● **Document passage**

Pat and Peggy Bookey archive

Friday 12 April 2013

Simon Frost talks to Pat and Peggy Bookey, a husband and wife team who make art by fusing their separate turning and piercing skills

Gallery

From the Wright brothers to Lennon and McCartney, the power of the partnership is something that can't be denied; but in the world of woodturning, it's not that often harnessed. Husband and wife Pat and Peggy Bookey are one of relatively few exceptions to the rule, pooling together their skills in turning and piercing respectively to create striking, distinctive pieces of wood art from their home in Alaska.

● **Dataset records**
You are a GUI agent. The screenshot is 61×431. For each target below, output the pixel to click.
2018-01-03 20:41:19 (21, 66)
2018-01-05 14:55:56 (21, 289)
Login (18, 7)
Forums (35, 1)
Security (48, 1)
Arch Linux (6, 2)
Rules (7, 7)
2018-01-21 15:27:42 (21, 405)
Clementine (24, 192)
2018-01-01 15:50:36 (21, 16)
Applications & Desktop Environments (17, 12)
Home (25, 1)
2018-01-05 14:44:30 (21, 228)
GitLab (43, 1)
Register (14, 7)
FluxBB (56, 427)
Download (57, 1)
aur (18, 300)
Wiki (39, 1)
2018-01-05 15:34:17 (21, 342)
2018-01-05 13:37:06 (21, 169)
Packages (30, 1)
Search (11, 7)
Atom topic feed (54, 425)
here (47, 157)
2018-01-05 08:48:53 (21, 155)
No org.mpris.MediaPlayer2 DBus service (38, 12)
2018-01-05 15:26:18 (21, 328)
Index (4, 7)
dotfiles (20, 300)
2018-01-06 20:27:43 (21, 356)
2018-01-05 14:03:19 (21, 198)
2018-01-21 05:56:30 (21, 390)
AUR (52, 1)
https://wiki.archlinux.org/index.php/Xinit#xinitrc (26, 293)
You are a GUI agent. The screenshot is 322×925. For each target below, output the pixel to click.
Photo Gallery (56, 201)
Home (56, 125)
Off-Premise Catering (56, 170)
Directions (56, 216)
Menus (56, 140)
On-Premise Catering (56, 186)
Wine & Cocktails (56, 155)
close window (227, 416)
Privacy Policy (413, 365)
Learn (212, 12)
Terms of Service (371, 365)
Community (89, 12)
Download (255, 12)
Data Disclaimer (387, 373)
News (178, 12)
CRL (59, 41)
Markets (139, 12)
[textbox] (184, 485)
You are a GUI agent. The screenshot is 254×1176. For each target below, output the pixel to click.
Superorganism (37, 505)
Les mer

● **Set task 1**
From the article about Pat and Peggy Bookey, reproduce the stretch from "Pat and Peggy Bookey archive" through "home in Alaska.".
● **Set task 2**
Name every partnership mentioned in the article about Pat and Peggy Bookey.
● **Set task 3**
Extend the article about Pat and Peggy Bookey's woodturning partnership, picking up after its last sentence.
The entries above come from a different source than the article about the Bookeys.

● **Written answer 1**
Pat and Peggy Bookey archive

Friday 12 April 2013

Simon Frost talks to Pat and Peggy Bookey, a husband and wife team who make art by fusing their separate turning and piercing skills

Gallery

From the Wright brothers to Lennon and McCartney, the power of the partnership is something that can't be denied; but in the world of woodturning, it's not that often harnessed. Husband and wife Pat and Peggy Bookey are one of relatively few exceptions to the rule, pooling together their skills in turning and piercing respectively to create striking, distinctive pieces of wood art from their home in Alaska.

● **Written answer 2**
The Wright brothers
Lennon and McCartney
Pat and Peggy Bookey

● **Written answer 3**
Beginnings

Pat's interest in woodwork stems back to his school days, and while still in high school he sold a few lathe-made tables and other projects at a local furniture store, though woodwork took a back seat when he embarked on his career as a music teacher. Peggy was also interested in craft from a young age, making her own school clothes as a teenager, and taking an interest in pottery in the eighth grade, through which she learned about texture, shape and colour; this would have a lasting effect on her future as a piercer. In their retirement - both from a career in teaching - Pat set up a small woodturning workshop in their garage: "It all started because I needed something to do during the long Alaska winters!" he says, and Peggy took up hand carving eggs, delicately creating scenes on chicken, guinea fowl and duck eggs, gradually expanding to the more exotic emu and ostrich eggs. Peggy learned to use the power carver by trial and error - as there were no local egg carvers, she relied on the Internet for information. In the end persistence prevailed, but despite working side-by-side, it was several years before Pat and Peggy combined their talents.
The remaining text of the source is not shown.